I haven't been here for a while and wow so many posts, lovely to see some other muslim women and awesome to see some women from other walks of life here too!

Ramadan Kareem to all he muslims, i hope your fasts are going well inshaAllah (god willing)

Quote:
Not taking G-d's name in vain (in Hebrew) can be extended to mean not throwing it around lightly in everyday conversation, outside of prayer and study. Not writing every letter out in any language is because it might be erased or discarded, or taken to an unclean place, which would be disrespectful.

I think his is very noble, Muslims are also supposed to be very careful about writing the name of God (Allah) on things that may find their way to a place of disrespect.

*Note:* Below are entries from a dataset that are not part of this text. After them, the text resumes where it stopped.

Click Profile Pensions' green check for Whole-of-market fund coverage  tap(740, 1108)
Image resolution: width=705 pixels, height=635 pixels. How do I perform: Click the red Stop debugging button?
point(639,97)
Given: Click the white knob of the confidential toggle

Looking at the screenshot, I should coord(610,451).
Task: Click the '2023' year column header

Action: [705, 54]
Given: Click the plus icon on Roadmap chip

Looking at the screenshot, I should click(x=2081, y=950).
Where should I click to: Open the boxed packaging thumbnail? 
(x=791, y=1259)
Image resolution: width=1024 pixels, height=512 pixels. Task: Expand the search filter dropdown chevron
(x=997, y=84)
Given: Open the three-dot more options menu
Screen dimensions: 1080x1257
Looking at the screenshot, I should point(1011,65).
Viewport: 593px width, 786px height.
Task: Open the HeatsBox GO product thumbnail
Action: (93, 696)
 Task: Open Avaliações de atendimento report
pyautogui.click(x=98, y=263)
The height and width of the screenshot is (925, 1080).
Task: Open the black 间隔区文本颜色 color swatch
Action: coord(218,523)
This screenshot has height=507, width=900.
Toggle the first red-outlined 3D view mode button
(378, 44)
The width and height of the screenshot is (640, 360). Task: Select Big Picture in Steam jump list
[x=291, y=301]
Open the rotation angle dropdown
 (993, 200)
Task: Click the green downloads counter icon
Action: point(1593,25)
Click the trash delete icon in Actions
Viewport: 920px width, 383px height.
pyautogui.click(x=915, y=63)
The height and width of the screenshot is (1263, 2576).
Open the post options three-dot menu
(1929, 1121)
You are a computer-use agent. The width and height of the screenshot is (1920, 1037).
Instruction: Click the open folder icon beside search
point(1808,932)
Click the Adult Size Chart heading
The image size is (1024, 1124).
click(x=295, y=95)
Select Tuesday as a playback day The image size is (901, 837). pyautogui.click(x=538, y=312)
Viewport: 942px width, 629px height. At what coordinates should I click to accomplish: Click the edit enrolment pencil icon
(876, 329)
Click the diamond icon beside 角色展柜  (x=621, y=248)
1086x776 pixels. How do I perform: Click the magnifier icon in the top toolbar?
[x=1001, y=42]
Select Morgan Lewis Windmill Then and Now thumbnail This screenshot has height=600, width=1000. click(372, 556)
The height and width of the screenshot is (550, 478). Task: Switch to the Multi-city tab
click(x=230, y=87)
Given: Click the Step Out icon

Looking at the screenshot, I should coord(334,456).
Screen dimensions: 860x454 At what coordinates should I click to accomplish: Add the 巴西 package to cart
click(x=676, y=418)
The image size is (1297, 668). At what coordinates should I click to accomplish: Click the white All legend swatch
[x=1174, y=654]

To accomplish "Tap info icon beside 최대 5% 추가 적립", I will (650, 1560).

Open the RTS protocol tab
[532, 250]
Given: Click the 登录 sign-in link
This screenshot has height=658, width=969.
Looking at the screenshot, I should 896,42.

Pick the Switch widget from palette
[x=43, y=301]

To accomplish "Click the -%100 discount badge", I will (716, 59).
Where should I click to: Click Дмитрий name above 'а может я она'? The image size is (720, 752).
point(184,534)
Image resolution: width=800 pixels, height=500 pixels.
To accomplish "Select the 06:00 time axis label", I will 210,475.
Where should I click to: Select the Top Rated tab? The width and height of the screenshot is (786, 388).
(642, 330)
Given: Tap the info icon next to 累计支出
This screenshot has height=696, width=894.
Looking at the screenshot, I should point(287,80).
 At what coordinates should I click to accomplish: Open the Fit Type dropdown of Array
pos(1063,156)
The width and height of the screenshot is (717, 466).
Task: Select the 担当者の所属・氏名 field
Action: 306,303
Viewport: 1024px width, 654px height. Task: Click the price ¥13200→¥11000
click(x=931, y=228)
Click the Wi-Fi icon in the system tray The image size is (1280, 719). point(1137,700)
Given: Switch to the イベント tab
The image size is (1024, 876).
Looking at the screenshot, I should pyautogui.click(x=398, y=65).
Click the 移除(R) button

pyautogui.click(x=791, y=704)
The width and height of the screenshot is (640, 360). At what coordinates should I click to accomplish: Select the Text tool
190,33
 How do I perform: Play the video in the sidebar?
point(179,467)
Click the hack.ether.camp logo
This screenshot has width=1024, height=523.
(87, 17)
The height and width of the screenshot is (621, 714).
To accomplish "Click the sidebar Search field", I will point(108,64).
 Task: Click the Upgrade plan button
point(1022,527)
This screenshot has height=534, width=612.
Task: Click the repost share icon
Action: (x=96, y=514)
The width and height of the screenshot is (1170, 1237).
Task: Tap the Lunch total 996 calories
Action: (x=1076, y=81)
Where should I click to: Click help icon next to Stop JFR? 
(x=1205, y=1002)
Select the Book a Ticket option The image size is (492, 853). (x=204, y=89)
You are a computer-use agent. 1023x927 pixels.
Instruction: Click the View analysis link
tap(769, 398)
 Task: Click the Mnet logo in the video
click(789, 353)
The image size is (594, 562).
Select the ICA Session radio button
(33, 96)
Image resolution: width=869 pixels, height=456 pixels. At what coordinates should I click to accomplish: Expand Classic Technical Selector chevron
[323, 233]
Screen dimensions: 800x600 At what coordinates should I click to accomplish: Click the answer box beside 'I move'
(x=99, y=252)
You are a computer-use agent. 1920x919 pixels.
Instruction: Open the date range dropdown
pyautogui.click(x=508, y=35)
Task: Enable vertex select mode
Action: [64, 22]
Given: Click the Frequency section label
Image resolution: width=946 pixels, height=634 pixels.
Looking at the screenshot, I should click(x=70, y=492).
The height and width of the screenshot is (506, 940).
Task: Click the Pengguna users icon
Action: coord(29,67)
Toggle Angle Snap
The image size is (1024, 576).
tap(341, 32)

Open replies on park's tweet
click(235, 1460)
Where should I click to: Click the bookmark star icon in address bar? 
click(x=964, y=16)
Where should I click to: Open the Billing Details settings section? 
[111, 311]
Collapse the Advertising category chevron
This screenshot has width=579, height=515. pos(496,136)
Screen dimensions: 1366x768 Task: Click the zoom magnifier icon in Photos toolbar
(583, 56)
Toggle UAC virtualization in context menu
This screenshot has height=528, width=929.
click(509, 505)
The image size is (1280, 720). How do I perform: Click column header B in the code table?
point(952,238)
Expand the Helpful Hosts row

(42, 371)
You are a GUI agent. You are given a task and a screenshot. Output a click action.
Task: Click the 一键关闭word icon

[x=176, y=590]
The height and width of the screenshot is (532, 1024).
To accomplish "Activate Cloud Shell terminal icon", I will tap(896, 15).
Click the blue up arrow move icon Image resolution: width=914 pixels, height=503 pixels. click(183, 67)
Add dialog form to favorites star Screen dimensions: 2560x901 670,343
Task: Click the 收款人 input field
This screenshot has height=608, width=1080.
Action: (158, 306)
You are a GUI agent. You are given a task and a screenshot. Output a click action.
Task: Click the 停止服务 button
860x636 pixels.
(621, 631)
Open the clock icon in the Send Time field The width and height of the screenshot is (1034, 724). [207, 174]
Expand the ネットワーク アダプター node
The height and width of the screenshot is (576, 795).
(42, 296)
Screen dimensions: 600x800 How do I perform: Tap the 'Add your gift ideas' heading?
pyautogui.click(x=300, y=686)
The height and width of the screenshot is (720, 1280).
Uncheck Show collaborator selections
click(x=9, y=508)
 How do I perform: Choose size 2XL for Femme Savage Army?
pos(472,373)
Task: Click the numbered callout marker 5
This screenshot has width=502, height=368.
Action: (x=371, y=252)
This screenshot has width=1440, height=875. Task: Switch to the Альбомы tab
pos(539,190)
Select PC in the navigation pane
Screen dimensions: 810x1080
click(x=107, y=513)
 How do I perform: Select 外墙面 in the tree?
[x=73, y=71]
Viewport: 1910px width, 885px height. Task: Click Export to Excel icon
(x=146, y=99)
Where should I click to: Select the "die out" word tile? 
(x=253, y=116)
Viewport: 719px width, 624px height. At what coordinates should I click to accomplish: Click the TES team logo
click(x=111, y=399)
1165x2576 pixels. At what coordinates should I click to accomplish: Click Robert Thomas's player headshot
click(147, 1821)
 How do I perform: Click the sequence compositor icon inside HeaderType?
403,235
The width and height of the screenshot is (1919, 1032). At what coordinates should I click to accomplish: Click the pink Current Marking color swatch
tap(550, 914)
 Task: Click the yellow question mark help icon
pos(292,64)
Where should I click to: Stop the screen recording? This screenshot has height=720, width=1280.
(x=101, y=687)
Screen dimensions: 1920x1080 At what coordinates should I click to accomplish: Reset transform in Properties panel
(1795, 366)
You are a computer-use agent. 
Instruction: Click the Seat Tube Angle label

I also love that this thread has remained respectful and any attempts to steer it otherwise have been ignored! :roll: Not easy to do online these days!

As for the breastfeeding situation, i see it a bit differently, having breastfed in public before as a full hijabi (head to toe, not face) I was as modest as i could possibly be, but it is not an easy feat with a wriggling baby, believe you me! And IMHO there should be no shame in feeding your baby in public, breasts are multi purpose items, and one should make their best attempt to remain modest, but IMHO there should be NO stigma against breastfeeding in public. That is their PRIMARY purpose and noone should feel ashamed or be accused of lacking modesty for feeding their child. I don't mean to attack anyone... but these are my feelings on he issue.

I think if a non muslim wants to wear hijab for the sake of being modest, more power to her! Awesome! And i recommend shukronline.com as well, i have several clothes from there and if they weren't so expensive i'd have several more LOL they have good sales and often so definitely wait for the sales!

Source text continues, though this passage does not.